Exercise requirements |
Reproduce the lines below, changing each occurrence of "Where should I click to" to "Where do I click to" and leaving all else unchanged.

Dataset records |
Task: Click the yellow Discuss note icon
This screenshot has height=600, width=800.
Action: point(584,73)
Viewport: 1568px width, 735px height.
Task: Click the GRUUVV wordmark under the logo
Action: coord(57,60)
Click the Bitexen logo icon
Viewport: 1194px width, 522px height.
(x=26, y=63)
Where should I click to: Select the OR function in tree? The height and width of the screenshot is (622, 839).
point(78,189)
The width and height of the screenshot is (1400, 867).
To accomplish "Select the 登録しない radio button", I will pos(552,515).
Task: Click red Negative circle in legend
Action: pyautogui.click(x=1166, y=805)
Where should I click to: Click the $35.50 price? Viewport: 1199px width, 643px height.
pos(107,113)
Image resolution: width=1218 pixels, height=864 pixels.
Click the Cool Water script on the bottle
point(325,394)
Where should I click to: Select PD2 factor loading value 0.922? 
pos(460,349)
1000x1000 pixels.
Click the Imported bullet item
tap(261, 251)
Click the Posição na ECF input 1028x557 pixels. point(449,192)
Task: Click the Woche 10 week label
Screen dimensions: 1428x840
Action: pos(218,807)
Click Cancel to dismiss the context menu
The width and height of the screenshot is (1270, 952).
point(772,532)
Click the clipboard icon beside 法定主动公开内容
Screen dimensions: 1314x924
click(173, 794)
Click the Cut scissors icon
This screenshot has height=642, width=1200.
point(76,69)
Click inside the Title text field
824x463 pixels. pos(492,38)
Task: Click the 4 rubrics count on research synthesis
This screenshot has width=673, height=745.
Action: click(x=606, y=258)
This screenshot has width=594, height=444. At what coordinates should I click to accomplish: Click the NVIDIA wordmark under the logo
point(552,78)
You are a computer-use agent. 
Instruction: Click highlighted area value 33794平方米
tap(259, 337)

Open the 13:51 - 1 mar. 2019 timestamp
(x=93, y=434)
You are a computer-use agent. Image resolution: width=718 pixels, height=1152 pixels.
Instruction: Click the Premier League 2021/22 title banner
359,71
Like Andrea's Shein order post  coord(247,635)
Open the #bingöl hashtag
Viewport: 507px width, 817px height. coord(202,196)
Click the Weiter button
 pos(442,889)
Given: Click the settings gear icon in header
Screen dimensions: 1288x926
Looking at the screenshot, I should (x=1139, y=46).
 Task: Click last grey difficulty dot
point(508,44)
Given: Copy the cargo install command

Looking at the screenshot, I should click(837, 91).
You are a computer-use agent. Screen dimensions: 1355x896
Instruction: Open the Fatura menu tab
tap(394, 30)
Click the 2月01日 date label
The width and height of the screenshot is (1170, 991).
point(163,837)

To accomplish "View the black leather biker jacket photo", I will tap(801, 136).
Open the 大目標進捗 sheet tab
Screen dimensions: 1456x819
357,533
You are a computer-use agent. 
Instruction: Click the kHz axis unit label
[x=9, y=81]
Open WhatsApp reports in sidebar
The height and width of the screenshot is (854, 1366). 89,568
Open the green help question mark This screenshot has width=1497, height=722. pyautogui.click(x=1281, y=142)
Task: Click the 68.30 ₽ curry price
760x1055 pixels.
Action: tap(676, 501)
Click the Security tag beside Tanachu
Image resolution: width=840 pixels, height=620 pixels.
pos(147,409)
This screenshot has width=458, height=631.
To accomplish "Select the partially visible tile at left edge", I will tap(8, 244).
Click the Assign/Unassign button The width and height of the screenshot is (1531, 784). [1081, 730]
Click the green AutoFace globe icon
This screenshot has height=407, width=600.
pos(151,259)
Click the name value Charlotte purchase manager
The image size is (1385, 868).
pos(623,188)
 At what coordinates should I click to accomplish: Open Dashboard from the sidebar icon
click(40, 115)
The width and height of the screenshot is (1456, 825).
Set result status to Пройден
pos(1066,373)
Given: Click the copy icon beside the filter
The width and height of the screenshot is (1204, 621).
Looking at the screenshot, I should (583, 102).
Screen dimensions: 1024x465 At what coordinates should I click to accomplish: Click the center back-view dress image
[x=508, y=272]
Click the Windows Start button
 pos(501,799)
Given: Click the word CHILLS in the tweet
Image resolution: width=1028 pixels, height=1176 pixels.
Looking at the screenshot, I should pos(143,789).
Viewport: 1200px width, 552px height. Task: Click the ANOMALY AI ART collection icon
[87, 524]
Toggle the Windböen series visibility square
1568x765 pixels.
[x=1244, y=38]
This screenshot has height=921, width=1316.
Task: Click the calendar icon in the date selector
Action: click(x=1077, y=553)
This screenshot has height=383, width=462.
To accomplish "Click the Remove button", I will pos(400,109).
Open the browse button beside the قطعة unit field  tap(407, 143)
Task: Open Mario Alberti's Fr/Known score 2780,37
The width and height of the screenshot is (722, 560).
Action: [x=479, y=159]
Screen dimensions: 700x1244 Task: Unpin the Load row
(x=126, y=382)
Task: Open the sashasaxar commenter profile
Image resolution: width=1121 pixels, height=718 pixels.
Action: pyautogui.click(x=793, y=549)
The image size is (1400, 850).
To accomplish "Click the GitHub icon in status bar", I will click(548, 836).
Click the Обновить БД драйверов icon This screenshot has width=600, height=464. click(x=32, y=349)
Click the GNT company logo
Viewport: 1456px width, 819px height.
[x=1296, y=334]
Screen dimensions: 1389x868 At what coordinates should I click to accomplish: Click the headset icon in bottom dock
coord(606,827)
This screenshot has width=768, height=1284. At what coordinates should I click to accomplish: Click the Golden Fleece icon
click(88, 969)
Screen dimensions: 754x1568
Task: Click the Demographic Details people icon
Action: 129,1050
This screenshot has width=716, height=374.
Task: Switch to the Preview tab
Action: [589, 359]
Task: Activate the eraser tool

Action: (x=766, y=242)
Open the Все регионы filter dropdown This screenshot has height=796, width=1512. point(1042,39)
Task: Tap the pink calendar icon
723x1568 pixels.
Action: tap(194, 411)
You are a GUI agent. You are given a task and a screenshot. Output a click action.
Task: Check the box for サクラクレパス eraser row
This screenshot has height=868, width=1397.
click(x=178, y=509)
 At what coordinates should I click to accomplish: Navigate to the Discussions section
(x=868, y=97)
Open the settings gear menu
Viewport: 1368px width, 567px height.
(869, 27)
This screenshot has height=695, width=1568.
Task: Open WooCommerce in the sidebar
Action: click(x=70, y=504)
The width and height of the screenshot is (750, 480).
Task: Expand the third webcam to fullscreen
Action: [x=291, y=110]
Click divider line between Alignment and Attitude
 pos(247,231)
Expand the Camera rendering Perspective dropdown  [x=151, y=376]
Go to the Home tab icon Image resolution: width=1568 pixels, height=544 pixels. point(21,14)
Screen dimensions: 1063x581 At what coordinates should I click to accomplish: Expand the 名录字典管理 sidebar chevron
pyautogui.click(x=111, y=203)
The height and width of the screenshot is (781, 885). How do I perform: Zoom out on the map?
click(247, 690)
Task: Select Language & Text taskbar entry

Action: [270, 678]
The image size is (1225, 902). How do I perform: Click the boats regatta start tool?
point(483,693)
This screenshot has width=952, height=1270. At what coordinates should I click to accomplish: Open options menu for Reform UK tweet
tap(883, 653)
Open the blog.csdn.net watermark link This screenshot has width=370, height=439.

Correct answer |
Task: Click the yellow Discuss note icon
This screenshot has height=600, width=800.
Action: point(584,73)
Viewport: 1568px width, 735px height.
Task: Click the GRUUVV wordmark under the logo
Action: coord(57,60)
Click the Bitexen logo icon
Viewport: 1194px width, 522px height.
(x=26, y=63)
Where do I click to: Select the OR function in tree? The height and width of the screenshot is (622, 839).
point(78,189)
The width and height of the screenshot is (1400, 867).
To accomplish "Select the 登録しない radio button", I will pos(552,515).
Task: Click red Negative circle in legend
Action: pyautogui.click(x=1166, y=805)
Where do I click to: Click the $35.50 price? Viewport: 1199px width, 643px height.
pos(107,113)
Image resolution: width=1218 pixels, height=864 pixels.
Click the Cool Water script on the bottle
point(325,394)
Where do I click to: Select PD2 factor loading value 0.922? 
pos(460,349)
1000x1000 pixels.
Click the Imported bullet item
tap(261, 251)
Click the Posição na ECF input 1028x557 pixels. point(449,192)
Task: Click the Woche 10 week label
Screen dimensions: 1428x840
Action: pos(218,807)
Click Cancel to dismiss the context menu
The width and height of the screenshot is (1270, 952).
point(772,532)
Click the clipboard icon beside 法定主动公开内容
Screen dimensions: 1314x924
click(173, 794)
Click the Cut scissors icon
This screenshot has height=642, width=1200.
point(76,69)
Click inside the Title text field
824x463 pixels. pos(492,38)
Task: Click the 4 rubrics count on research synthesis
This screenshot has width=673, height=745.
Action: click(x=606, y=258)
This screenshot has width=594, height=444. At what coordinates should I click to accomplish: Click the NVIDIA wordmark under the logo
point(552,78)
You are a computer-use agent. 
Instruction: Click highlighted area value 33794平方米
tap(259, 337)

Open the 13:51 - 1 mar. 2019 timestamp
(x=93, y=434)
You are a computer-use agent. Image resolution: width=718 pixels, height=1152 pixels.
Instruction: Click the Premier League 2021/22 title banner
359,71
Like Andrea's Shein order post  coord(247,635)
Open the #bingöl hashtag
Viewport: 507px width, 817px height. coord(202,196)
Click the Weiter button
 pos(442,889)
Given: Click the settings gear icon in header
Screen dimensions: 1288x926
Looking at the screenshot, I should (x=1139, y=46).
 Task: Click last grey difficulty dot
point(508,44)
Given: Copy the cargo install command

Looking at the screenshot, I should click(837, 91).
You are a computer-use agent. Screen dimensions: 1355x896
Instruction: Open the Fatura menu tab
tap(394, 30)
Click the 2月01日 date label
The width and height of the screenshot is (1170, 991).
point(163,837)

To accomplish "View the black leather biker jacket photo", I will tap(801, 136).
Open the 大目標進捗 sheet tab
Screen dimensions: 1456x819
357,533
You are a computer-use agent. 
Instruction: Click the kHz axis unit label
[x=9, y=81]
Open WhatsApp reports in sidebar
The height and width of the screenshot is (854, 1366). 89,568
Open the green help question mark This screenshot has width=1497, height=722. pyautogui.click(x=1281, y=142)
Task: Click the 68.30 ₽ curry price
760x1055 pixels.
Action: tap(676, 501)
Click the Security tag beside Tanachu
Image resolution: width=840 pixels, height=620 pixels.
pos(147,409)
This screenshot has width=458, height=631.
To accomplish "Select the partially visible tile at left edge", I will tap(8, 244).
Click the Assign/Unassign button The width and height of the screenshot is (1531, 784). [1081, 730]
Click the green AutoFace globe icon
This screenshot has height=407, width=600.
pos(151,259)
Click the name value Charlotte purchase manager
The image size is (1385, 868).
pos(623,188)
 At what coordinates should I click to accomplish: Open Dashboard from the sidebar icon
click(40, 115)
The width and height of the screenshot is (1456, 825).
Set result status to Пройден
pos(1066,373)
Given: Click the copy icon beside the filter
The width and height of the screenshot is (1204, 621).
Looking at the screenshot, I should (583, 102).
Screen dimensions: 1024x465 At what coordinates should I click to accomplish: Click the center back-view dress image
[x=508, y=272]
Click the Windows Start button
 pos(501,799)
Given: Click the word CHILLS in the tweet
Image resolution: width=1028 pixels, height=1176 pixels.
Looking at the screenshot, I should pos(143,789).
Viewport: 1200px width, 552px height. Task: Click the ANOMALY AI ART collection icon
[87, 524]
Toggle the Windböen series visibility square
1568x765 pixels.
[x=1244, y=38]
This screenshot has height=921, width=1316.
Task: Click the calendar icon in the date selector
Action: click(x=1077, y=553)
This screenshot has height=383, width=462.
To accomplish "Click the Remove button", I will pos(400,109).
Open the browse button beside the قطعة unit field  tap(407, 143)
Task: Open Mario Alberti's Fr/Known score 2780,37
The width and height of the screenshot is (722, 560).
Action: [x=479, y=159]
Screen dimensions: 700x1244 Task: Unpin the Load row
(x=126, y=382)
Task: Open the sashasaxar commenter profile
Image resolution: width=1121 pixels, height=718 pixels.
Action: pyautogui.click(x=793, y=549)
The image size is (1400, 850).
To accomplish "Click the GitHub icon in status bar", I will click(548, 836).
Click the Обновить БД драйверов icon This screenshot has width=600, height=464. click(x=32, y=349)
Click the GNT company logo
Viewport: 1456px width, 819px height.
[x=1296, y=334]
Screen dimensions: 1389x868 At what coordinates should I click to accomplish: Click the headset icon in bottom dock
coord(606,827)
This screenshot has width=768, height=1284. At what coordinates should I click to accomplish: Click the Golden Fleece icon
click(88, 969)
Screen dimensions: 754x1568
Task: Click the Demographic Details people icon
Action: 129,1050
This screenshot has width=716, height=374.
Task: Switch to the Preview tab
Action: [589, 359]
Task: Activate the eraser tool

Action: (x=766, y=242)
Open the Все регионы filter dropdown This screenshot has height=796, width=1512. point(1042,39)
Task: Tap the pink calendar icon
723x1568 pixels.
Action: tap(194, 411)
You are a GUI agent. You are given a task and a screenshot. Output a click action.
Task: Check the box for サクラクレパス eraser row
This screenshot has height=868, width=1397.
click(x=178, y=509)
 At what coordinates should I click to accomplish: Navigate to the Discussions section
(x=868, y=97)
Open the settings gear menu
Viewport: 1368px width, 567px height.
(869, 27)
This screenshot has height=695, width=1568.
Task: Open WooCommerce in the sidebar
Action: click(x=70, y=504)
The width and height of the screenshot is (750, 480).
Task: Expand the third webcam to fullscreen
Action: [x=291, y=110]
Click divider line between Alignment and Attitude
 pos(247,231)
Expand the Camera rendering Perspective dropdown  [x=151, y=376]
Go to the Home tab icon Image resolution: width=1568 pixels, height=544 pixels. point(21,14)
Screen dimensions: 1063x581 At what coordinates should I click to accomplish: Expand the 名录字典管理 sidebar chevron
pyautogui.click(x=111, y=203)
The height and width of the screenshot is (781, 885). How do I perform: Zoom out on the map?
click(247, 690)
Task: Select Language & Text taskbar entry

Action: [270, 678]
The image size is (1225, 902). How do I perform: Click the boats regatta start tool?
point(483,693)
This screenshot has width=952, height=1270. At what coordinates should I click to accomplish: Open options menu for Reform UK tweet
tap(883, 653)
Open the blog.csdn.net watermark link This screenshot has width=370, height=439.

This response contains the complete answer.